Nel testo sviluppato da Engels, con il contributo fondamentale dell’etnologo americano Morgan, profondo studioso dell’organizzazione sociale irochesi, e con contributi sempre illuminanti di Marx, vengono affrontatii n modo strettamente scientifico, e non ideologico o mitico, i temi della Famiglia, della Proprietà, dello Stato. Queste “sacre” istituzioni, che con intento puramente ironico ho riportato con l’iniziale maiuscola, sono studiate da Engels nel loro divenire storico concreto, e cioé, non come qualcosa di fisso ed immutabile (così come vengono visti dai borghesi filistei o dalle autorità religiose), ma come istituzioni storicamente determinate che sono nate, si sono evolute e periranno con l’evolversi delle condizioni economiche e sociali in cui opera il genere umano.

Dal comunismo primitivo ed egualitario della società “gentilizia” matriarcale, dove viene praticata l’unione di gruppo e i figli sono in comune, l’aumento della produzione a scopo commerciale, l’approvazione privata della terra da parte del singolo, l’invenzione del denaro, porta alla nascita di una aristocrazia della terra e del denaro, porta alla nascita della proprietà privata, alla famiglia patriarcale con lo svilimento del ruolo della donna e, infine, allo Stato che deve regolare i conflitti di classe, sostanzialmente a favore dei potenti, Nel descrivere questo passaggio che ha interessato tutte le società antiche (da quella greco-romana a quella germanica) Engelsha espressioni “femministe” di sorprendente modernità:la famiglia singola patriarcale “ è fondata sulla schiavitù domestica della donna…. Nella famiglia egli (l’uomo) è il borghese, la donna rappresenta il proletariato…”. Quest’aspetto è stato già evidenziato nell’appassionato intervento di Miriam Pellegrini Ferri.

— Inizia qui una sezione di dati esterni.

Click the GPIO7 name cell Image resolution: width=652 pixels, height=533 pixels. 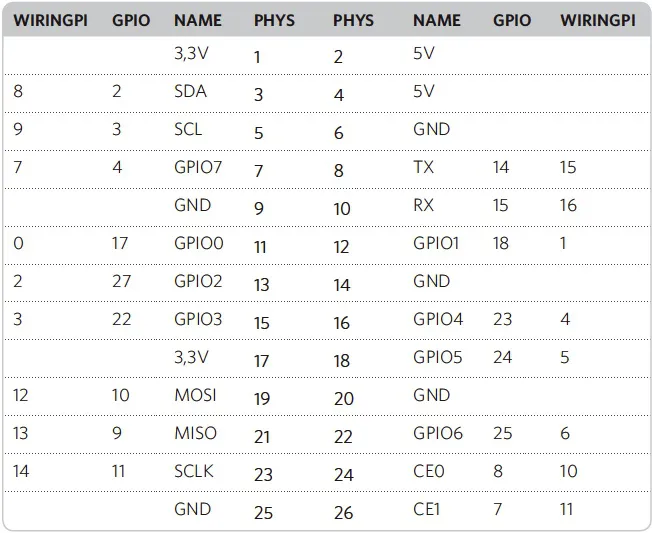click(196, 167)
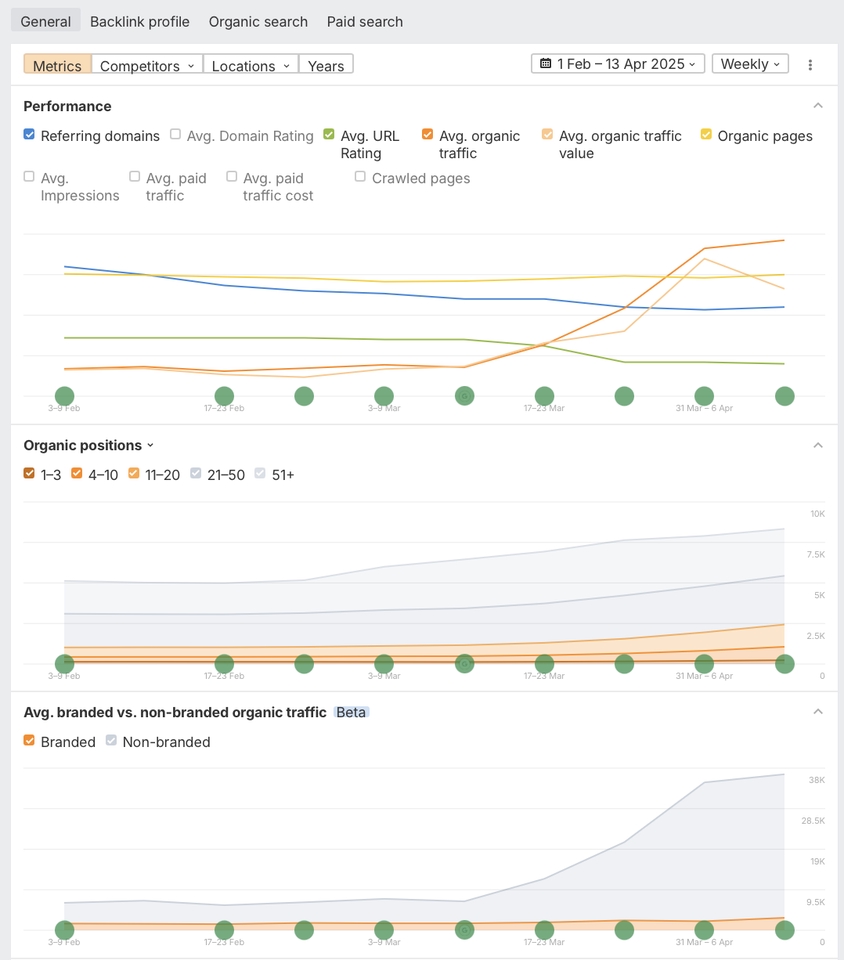
Task: Collapse the Organic positions section
Action: pyautogui.click(x=818, y=445)
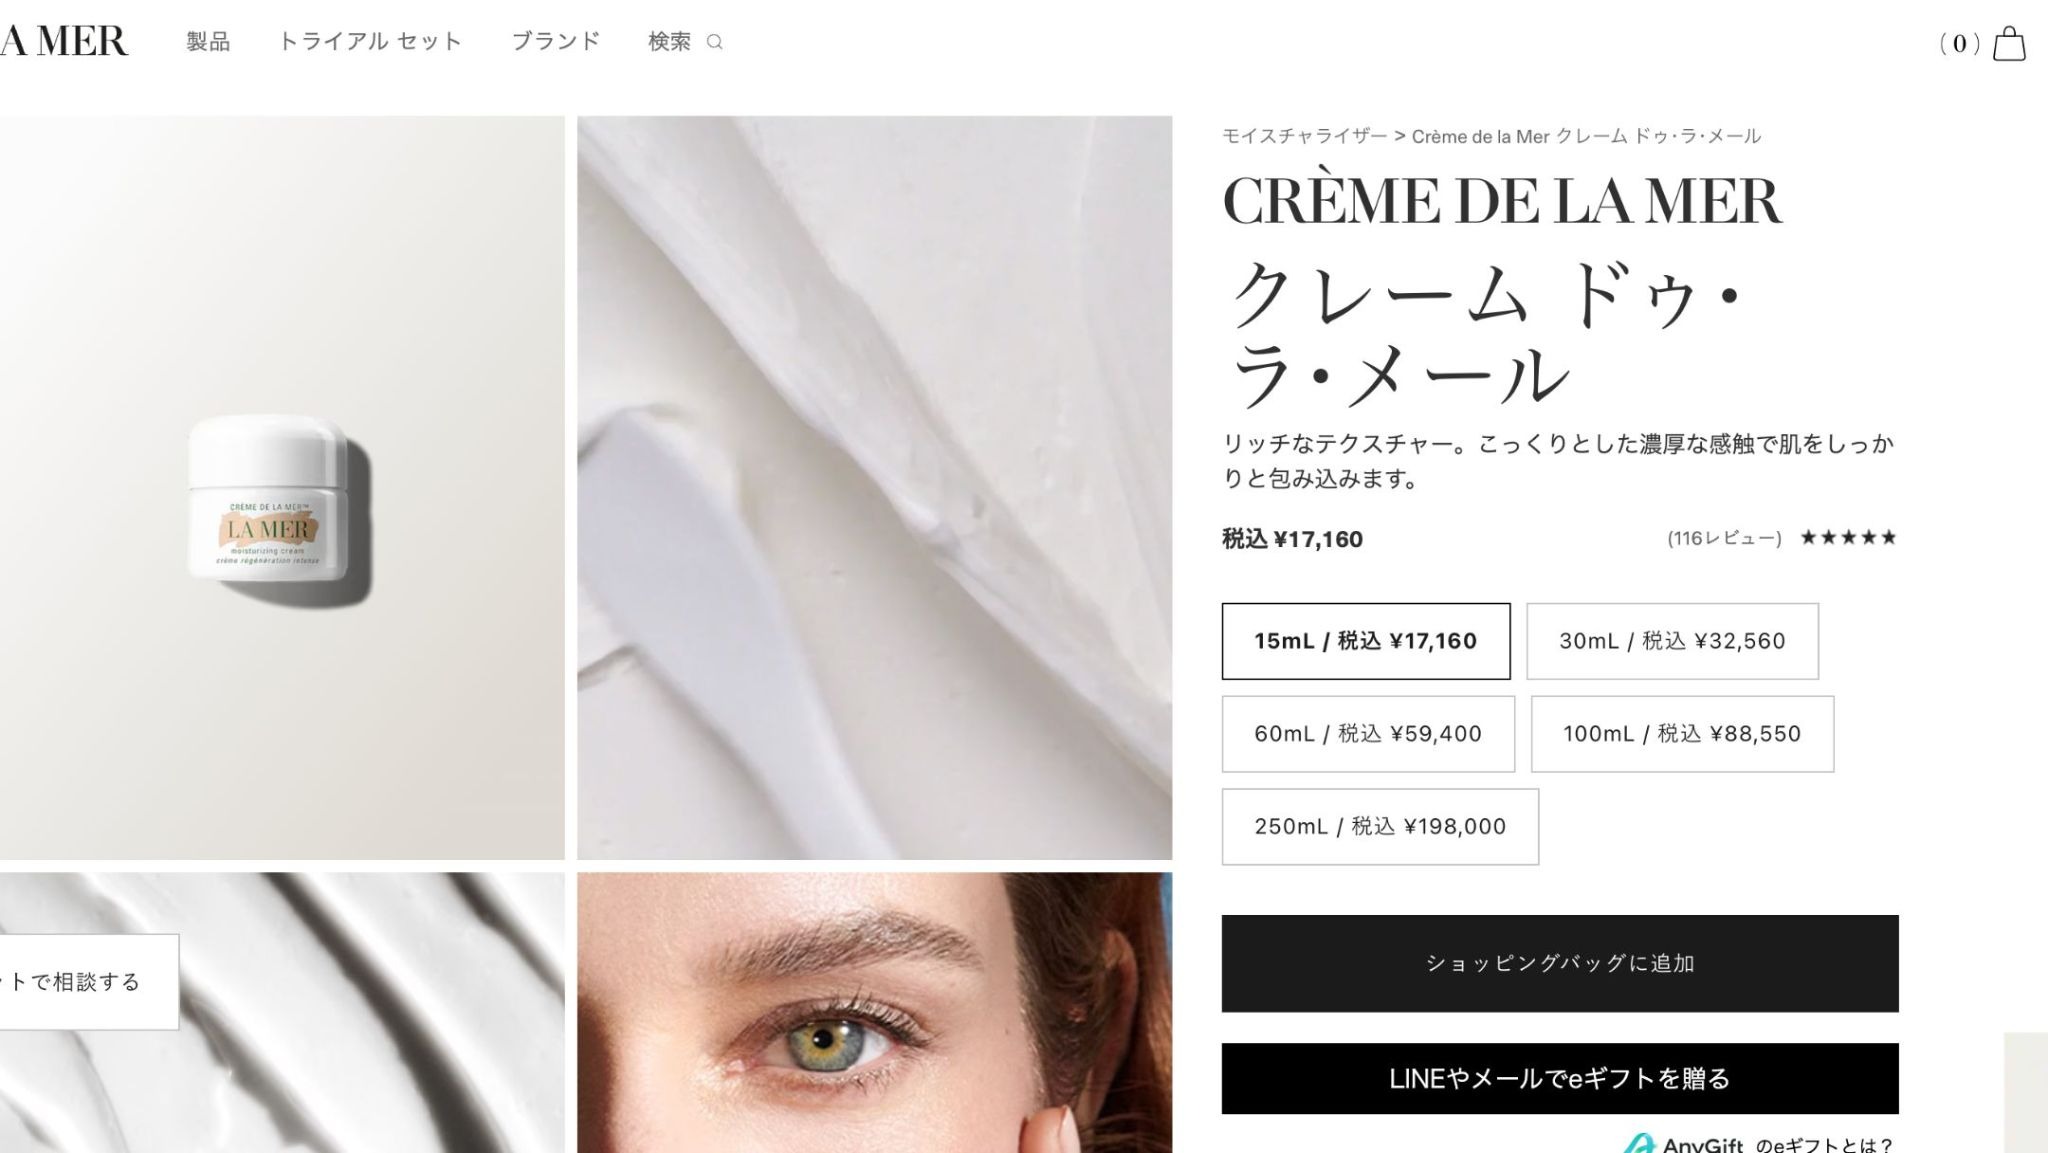Open the 116レビュー reviews link
Image resolution: width=2048 pixels, height=1153 pixels.
coord(1724,538)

Vorrei solo ricordare che il termine che indica “gens” primitiva, cioè il gruppo discendente da un’unica madre ancestrale e dove solo le madri sono certe e trasmettono la discendenza ai figli, ha la stessa discendenza di “generare” e del termine greco “guanaikè” (la donna madre). Per fortuna, con l’entrata massiccia delle donne nel mondo del lavoro, largamente auspicato dallo stesso Engels, le cose hanno già cominciato a cambiare già nel seno della società capitalistica moderna.

Quando dovesse instaurarsi una società più giusta ed egualitaria non più fondata sull’approvazione individuale della ricchezza (su questo ha ben scritto nel suo intervento Valentini), entrerebbero in crisi tutte le istituzioni storicamente legate alle società antiegualitarie basate sulla proprietà privata e sullo sfruttamento di classe e di sesso (schiavistiche, feudali, capitalistiche).

Particolarmente significative sono le parole con cui Engels (ingiustamente ritenuto uno “statalista” dalla propaganda filo capitalistica) parla dell’estinzione dello Stato, anche di quella “più alta forma di Stato, la repubblica democratica…” in cui “la ricchezza esercita il suo potere indirettamente , ma in maniera tanto più sicura…”

“La società che riorganizza la produzione in base ad una libera ed eguale associazione di produttori, relega l’intera macchina statale nel posto che da quel momento le spetta, cioè nel museo delle antichità accanto alla rocca per filare e all’ascia di bronzo”.